Keras: Doesn't work with cudnn v7.1.1.5

Created on 6 Mar 2018 · 21Comments · Source: keras-team/keras

Hi, I have updated nvidia-cuda 9.0 container, which now uses CUDNN_VERSION 7.1.1.5.
Now when I try to run keras from keras Docker I have an error:

E tensorflow/stream_executor/cuda/cuda_dnn.cc:378] Loaded runtime CuDNN library: 7101 (compatibility version 7100) but source was compiled with 7004 (compatibility version 7000). If using a binary install, upgrade your CuDNN library to match. If building from sources, make sure the library loaded at runtime matches a compatible version specified during compile configuration.

Tensorflow version: 1.6.0
Keras version: 2.1.4

Which source was compiled with 7004 version? How can I recompile it?

Source

taneta

👍4 ❤1

Most helpful comment

My env:windows-10 64 bit +python 3.5+ visual studio 2017 community + cuda toolkit 9.0+cuDNN v7.1.1 (Feb 28, 2018), for CUDA 9.0+tensorflow 1.6-gpu
My failure is

2018-03-13 20:44:03.100572: E C:\tf_jenkins\workspace\rel-win\M\windows-gpu\PY\35\tensorflow\stream_executor\cuda\cuda_dnn.cc:378] Loaded runtime CuDNN library: 7101 (compatibility version 7100) but source was compiled with 7003 (compatibility version 7000).  If using a binary install, upgrade your CuDNN library to match.  If building from sources, make sure the library loaded at runtime matches a compatible version specified during compile configuration.
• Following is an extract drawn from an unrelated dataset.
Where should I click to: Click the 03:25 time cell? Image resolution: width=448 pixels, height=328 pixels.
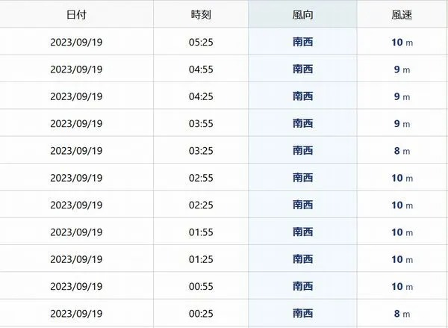pyautogui.click(x=202, y=151)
replace Download cuDNN v7.1.1 (Feb 28, 2018), for CUDA 9.0 by cuDNN v7.0.5 (Dec 5, 2017), for CUDA 9.0 is ok.

So new is windows-10 64 bit +python 3.5+ visual studio 2017 community + cuda toolkit 9.0+cuDNN v7.0.5 (Dec 5, 2017), for CUDA 9.0+tensorflow 1.6-gpu

yichudu on 13 Mar 2018

👍10

All 21 comments

It's a problem about versions. You can solve this by installing cuDNN v7.0.x.

zhaoyang10 on 6 Mar 2018

👍5

@zhaoyang10 Yes, I understand that this problem because of cudnn version.
What I don't know is how to refer to nvidia/cuda Docker image with cuDNN v7.0.x.
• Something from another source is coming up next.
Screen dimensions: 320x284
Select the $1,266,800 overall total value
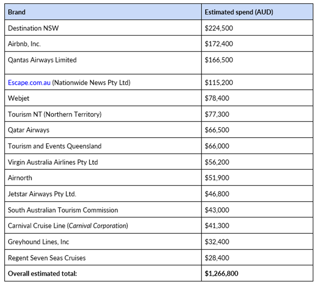pyautogui.click(x=222, y=273)
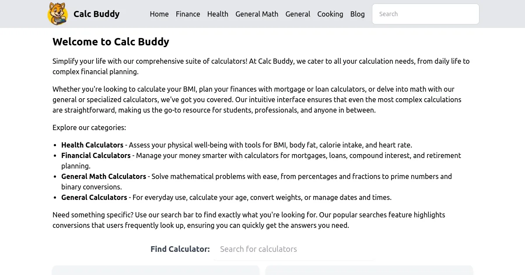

Keras Dockerfile is built on of top Nvidia container:
ARG cuda_version=9.0
ARG cudnn_version=7
FROM nvidia/cuda:${cuda_version}-cudnn${cudnn_version}-devel

But nvidia/cuda:$9.0-cudnn7-devel container now includes cuDNN v7.1.1.5 version and I don't now how to request the earlier one.

taneta on 6 Mar 2018

👍9

I actually have the same problem as you @taneta. Have you found a solution, yet?

Naxter on 6 Mar 2018

👍5

@taneta I ran into the same problem running nvidia-docker after upgrading to CUDA 9.1 and CUDNN 7.1. Here is how I was able to fix the issue:

As @zhaoyang10 mentioned, you need to downgrade CUDNN.

First, you can search for available versions using apt-cache madison libcudnn7. Pick an appropriate version (7.0.x) and then run the following command to downgrade, replacing the CUDNN version with your chosen one (I used an official NVIDIA docker file as a reference):

apt-get update && apt-get install -y --allow-downgrades --no-install-recommends \ 
    libcudnn7=7.0.5.15-1+cuda9.1 \
    libcudnn7-dev=7.0.5.15-1+cuda9.1 && \
    rm -rf /var/lib/apt/lists/*

(Then run a quick apt-get update to refresh the lists)

Hope that helps!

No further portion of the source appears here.